• [DESCRIPTION OF THE TASK]
Could you please retype all of the data below exactly?

***

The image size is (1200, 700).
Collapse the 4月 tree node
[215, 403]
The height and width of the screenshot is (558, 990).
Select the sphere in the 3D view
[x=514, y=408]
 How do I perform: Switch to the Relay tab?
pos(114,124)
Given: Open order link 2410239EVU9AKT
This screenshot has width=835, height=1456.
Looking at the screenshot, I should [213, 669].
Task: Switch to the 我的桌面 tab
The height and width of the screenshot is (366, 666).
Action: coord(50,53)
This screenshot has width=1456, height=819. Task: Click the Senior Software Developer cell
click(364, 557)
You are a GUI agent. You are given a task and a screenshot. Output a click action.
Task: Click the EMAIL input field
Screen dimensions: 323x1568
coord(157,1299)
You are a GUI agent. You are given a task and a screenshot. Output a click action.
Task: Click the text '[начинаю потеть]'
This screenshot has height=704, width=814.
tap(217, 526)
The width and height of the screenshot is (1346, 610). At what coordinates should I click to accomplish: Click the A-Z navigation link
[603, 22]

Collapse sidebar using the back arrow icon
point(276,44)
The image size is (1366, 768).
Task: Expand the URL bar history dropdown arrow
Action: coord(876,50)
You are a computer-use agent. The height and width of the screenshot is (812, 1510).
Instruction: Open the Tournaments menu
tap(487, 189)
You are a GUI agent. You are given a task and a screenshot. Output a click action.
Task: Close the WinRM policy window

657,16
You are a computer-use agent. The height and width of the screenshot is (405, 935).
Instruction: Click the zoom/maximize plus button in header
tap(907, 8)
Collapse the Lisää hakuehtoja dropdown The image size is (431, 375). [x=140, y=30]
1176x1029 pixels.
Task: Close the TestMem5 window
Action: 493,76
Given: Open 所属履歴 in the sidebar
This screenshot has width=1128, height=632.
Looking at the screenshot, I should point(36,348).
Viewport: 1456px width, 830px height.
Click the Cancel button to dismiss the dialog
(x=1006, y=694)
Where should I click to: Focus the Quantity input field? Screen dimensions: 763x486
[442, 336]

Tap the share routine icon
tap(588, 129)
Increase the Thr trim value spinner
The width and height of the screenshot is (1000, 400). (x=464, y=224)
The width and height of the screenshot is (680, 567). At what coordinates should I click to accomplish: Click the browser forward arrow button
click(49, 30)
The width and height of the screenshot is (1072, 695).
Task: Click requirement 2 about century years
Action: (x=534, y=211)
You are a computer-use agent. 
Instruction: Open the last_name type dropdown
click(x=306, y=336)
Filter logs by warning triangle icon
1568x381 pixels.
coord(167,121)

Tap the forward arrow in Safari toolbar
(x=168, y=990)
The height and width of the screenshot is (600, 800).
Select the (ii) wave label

***

• [OUTPUT]
The image size is (1200, 700).
Collapse the 4月 tree node
[215, 403]
The height and width of the screenshot is (558, 990).
Select the sphere in the 3D view
[x=514, y=408]
 How do I perform: Switch to the Relay tab?
pos(114,124)
Given: Open order link 2410239EVU9AKT
This screenshot has width=835, height=1456.
Looking at the screenshot, I should [213, 669].
Task: Switch to the 我的桌面 tab
The height and width of the screenshot is (366, 666).
Action: coord(50,53)
This screenshot has width=1456, height=819. Task: Click the Senior Software Developer cell
click(364, 557)
You are a GUI agent. You are given a task and a screenshot. Output a click action.
Task: Click the EMAIL input field
Screen dimensions: 323x1568
coord(157,1299)
You are a GUI agent. You are given a task and a screenshot. Output a click action.
Task: Click the text '[начинаю потеть]'
This screenshot has height=704, width=814.
tap(217, 526)
The width and height of the screenshot is (1346, 610). At what coordinates should I click to accomplish: Click the A-Z navigation link
[603, 22]

Collapse sidebar using the back arrow icon
point(276,44)
The image size is (1366, 768).
Task: Expand the URL bar history dropdown arrow
Action: coord(876,50)
You are a computer-use agent. The height and width of the screenshot is (812, 1510).
Instruction: Open the Tournaments menu
tap(487, 189)
You are a GUI agent. You are given a task and a screenshot. Output a click action.
Task: Close the WinRM policy window

657,16
You are a computer-use agent. The height and width of the screenshot is (405, 935).
Instruction: Click the zoom/maximize plus button in header
tap(907, 8)
Collapse the Lisää hakuehtoja dropdown The image size is (431, 375). [x=140, y=30]
1176x1029 pixels.
Task: Close the TestMem5 window
Action: 493,76
Given: Open 所属履歴 in the sidebar
This screenshot has width=1128, height=632.
Looking at the screenshot, I should point(36,348).
Viewport: 1456px width, 830px height.
Click the Cancel button to dismiss the dialog
(x=1006, y=694)
Where should I click to: Focus the Quantity input field? Screen dimensions: 763x486
[442, 336]

Tap the share routine icon
tap(588, 129)
Increase the Thr trim value spinner
The width and height of the screenshot is (1000, 400). (x=464, y=224)
The width and height of the screenshot is (680, 567). At what coordinates should I click to accomplish: Click the browser forward arrow button
click(49, 30)
The width and height of the screenshot is (1072, 695).
Task: Click requirement 2 about century years
Action: (x=534, y=211)
You are a computer-use agent. 
Instruction: Open the last_name type dropdown
click(x=306, y=336)
Filter logs by warning triangle icon
1568x381 pixels.
coord(167,121)

Tap the forward arrow in Safari toolbar
(x=168, y=990)
The height and width of the screenshot is (600, 800).
Select the (ii) wave label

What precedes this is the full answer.